(566i) WS2-Induced Enhanced Optical Absorption and Efficiency in Graphene/Silicon Heterojunction Photovoltaic Cells

The Van Hove singularity (VHS) induced enhancement of visible-frequency-absorption in atomically-thin two-dimensional (2D) crystals provides an opportunity for improved light management in photovoltaics; however, it requires the 2D nanomaterial to be in close vicinity to a photojunction. In this report, we design a Schottky junction-based photovoltaic system with single-layer graphene atop n-type silicon (n-Si), which when interfaced directly with few-layers of tungsten disulfide (WS₂) with an architecture of WS₂-Graphene/n-Si via a bottom-up CVD synthesis strategy, enhanced its power conversion efficiency.

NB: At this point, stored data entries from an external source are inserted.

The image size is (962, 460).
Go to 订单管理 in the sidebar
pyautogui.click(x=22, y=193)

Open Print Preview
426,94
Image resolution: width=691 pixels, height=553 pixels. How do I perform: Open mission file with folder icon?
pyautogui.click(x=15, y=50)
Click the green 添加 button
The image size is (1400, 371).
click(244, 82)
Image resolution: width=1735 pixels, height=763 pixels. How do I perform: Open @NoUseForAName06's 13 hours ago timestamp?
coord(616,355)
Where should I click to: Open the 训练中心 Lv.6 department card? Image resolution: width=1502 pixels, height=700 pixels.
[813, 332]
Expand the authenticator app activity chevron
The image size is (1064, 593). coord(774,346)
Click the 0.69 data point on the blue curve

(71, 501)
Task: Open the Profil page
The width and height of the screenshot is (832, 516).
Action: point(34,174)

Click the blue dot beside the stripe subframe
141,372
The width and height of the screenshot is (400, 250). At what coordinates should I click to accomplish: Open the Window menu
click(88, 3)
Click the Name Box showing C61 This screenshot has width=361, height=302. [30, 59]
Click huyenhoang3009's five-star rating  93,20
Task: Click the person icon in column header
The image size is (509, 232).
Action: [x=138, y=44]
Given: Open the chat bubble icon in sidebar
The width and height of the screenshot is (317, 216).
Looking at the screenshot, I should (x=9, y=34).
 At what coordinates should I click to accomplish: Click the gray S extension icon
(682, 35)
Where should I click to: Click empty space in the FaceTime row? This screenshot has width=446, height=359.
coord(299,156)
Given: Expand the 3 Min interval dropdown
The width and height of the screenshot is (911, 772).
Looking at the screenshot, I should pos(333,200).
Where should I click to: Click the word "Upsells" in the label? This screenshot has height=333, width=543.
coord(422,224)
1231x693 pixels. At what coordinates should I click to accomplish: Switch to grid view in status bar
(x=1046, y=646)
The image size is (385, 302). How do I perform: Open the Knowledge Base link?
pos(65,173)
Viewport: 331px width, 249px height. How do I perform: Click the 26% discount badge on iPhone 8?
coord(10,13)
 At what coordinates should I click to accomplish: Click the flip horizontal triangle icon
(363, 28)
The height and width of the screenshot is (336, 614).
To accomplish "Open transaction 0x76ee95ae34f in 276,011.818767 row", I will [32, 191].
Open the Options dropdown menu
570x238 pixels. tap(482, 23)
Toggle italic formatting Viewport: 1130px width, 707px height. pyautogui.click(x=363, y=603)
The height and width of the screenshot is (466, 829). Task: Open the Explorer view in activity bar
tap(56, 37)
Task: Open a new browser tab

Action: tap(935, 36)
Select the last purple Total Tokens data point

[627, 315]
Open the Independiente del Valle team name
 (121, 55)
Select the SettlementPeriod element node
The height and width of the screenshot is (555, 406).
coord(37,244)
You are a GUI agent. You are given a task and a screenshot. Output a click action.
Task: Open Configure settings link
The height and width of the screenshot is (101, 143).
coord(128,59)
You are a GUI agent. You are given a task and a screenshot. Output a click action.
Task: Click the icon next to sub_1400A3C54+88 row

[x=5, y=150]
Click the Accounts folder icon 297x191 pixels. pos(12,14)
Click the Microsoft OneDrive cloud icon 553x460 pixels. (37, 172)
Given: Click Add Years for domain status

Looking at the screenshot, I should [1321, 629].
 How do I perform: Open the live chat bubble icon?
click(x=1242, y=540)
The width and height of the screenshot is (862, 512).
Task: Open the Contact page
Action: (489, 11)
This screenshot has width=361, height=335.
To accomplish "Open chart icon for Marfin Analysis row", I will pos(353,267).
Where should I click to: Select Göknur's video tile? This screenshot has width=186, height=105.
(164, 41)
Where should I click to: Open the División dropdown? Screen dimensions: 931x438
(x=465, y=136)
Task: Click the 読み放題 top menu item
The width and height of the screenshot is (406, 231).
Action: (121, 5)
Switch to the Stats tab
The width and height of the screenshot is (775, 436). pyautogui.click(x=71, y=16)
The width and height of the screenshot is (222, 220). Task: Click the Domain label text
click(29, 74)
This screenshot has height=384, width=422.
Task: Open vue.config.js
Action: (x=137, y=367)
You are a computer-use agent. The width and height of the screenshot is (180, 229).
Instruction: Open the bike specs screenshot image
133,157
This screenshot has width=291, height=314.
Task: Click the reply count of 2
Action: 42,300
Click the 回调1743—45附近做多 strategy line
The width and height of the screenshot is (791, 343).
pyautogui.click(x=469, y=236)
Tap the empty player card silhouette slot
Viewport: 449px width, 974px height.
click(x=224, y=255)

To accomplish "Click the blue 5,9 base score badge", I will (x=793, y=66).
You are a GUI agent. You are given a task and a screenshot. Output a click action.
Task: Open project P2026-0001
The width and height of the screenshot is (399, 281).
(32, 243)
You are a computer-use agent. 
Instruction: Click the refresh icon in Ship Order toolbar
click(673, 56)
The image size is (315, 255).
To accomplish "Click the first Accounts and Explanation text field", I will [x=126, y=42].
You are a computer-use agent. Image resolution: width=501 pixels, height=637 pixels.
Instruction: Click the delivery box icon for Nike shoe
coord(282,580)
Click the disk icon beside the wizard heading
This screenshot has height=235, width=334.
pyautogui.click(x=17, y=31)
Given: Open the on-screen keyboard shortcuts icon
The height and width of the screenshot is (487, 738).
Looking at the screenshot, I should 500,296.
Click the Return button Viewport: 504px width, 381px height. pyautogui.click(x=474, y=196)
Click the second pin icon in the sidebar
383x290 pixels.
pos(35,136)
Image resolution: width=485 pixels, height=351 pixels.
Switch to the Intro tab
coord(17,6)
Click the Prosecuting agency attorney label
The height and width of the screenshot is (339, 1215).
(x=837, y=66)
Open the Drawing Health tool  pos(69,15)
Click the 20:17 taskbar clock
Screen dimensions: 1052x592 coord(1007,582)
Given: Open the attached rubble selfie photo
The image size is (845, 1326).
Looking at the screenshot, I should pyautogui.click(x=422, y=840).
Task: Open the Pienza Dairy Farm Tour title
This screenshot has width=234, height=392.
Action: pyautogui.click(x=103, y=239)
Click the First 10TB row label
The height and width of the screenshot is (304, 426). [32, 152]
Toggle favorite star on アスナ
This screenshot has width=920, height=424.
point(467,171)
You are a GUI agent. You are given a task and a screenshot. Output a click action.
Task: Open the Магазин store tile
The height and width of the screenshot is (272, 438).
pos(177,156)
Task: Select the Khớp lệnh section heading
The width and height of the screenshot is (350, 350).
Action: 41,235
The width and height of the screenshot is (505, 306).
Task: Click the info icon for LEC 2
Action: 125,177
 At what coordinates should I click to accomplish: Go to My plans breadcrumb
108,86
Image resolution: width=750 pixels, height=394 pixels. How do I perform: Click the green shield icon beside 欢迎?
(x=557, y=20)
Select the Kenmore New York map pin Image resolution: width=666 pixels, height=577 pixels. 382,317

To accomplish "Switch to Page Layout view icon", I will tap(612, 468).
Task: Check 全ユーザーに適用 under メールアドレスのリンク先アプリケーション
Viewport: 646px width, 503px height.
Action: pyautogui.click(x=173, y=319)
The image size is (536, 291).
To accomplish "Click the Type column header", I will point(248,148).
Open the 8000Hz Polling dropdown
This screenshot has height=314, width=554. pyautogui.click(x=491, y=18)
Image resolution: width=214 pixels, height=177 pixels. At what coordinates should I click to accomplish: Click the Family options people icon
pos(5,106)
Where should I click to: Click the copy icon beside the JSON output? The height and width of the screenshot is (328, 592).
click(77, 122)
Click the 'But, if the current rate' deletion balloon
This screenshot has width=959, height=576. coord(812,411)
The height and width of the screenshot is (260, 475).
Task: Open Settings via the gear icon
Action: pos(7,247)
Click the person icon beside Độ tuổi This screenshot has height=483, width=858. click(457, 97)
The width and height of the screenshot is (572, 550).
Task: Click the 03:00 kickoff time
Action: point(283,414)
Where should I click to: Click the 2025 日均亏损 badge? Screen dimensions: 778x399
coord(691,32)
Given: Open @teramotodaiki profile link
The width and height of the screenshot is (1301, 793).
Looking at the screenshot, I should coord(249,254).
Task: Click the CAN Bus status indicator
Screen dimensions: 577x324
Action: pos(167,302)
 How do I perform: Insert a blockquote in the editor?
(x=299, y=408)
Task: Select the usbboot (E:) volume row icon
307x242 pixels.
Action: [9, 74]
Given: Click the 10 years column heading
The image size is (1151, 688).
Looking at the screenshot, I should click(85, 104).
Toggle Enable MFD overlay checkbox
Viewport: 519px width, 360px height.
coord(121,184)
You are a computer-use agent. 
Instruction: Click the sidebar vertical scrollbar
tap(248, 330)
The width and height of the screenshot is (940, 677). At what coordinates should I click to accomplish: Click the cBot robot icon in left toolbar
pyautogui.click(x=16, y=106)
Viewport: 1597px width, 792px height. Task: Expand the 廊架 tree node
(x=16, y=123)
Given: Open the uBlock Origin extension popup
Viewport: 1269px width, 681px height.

Here, the WS₂ induced photon absorption, only one atom above the photo-junction enhanced short-circuit current density, and the reconfiguration of the energy band structure led effective built-in electric field induced charge carrier transport (enhanced open-circuit voltage, V_OC). Similar to graphene/n-Si Schottky junction, the WS₂-Graphene/n-Si double junction exhibited non-linear current density-voltage (J-V) characteristics with a 4-fold increase in J_SC(2.28 mA/cm² in comparison to 0.52 mA/cm² for graphene/n-Si) and 40% increase in the V_OC (184 mV compared to 130 mV for graphene/n-Si) with a 6-fold increase in the solar cell power conversion efficiency. Futuristically, we envision an evolution in 2D heterojunctions with sharp-transitions in properties within a few nanometers enabling control on optical-absorption, carrier-distribution, and band-structure for applications including tandem photovoltaic cells and 2D optoelectronic circuit-switches.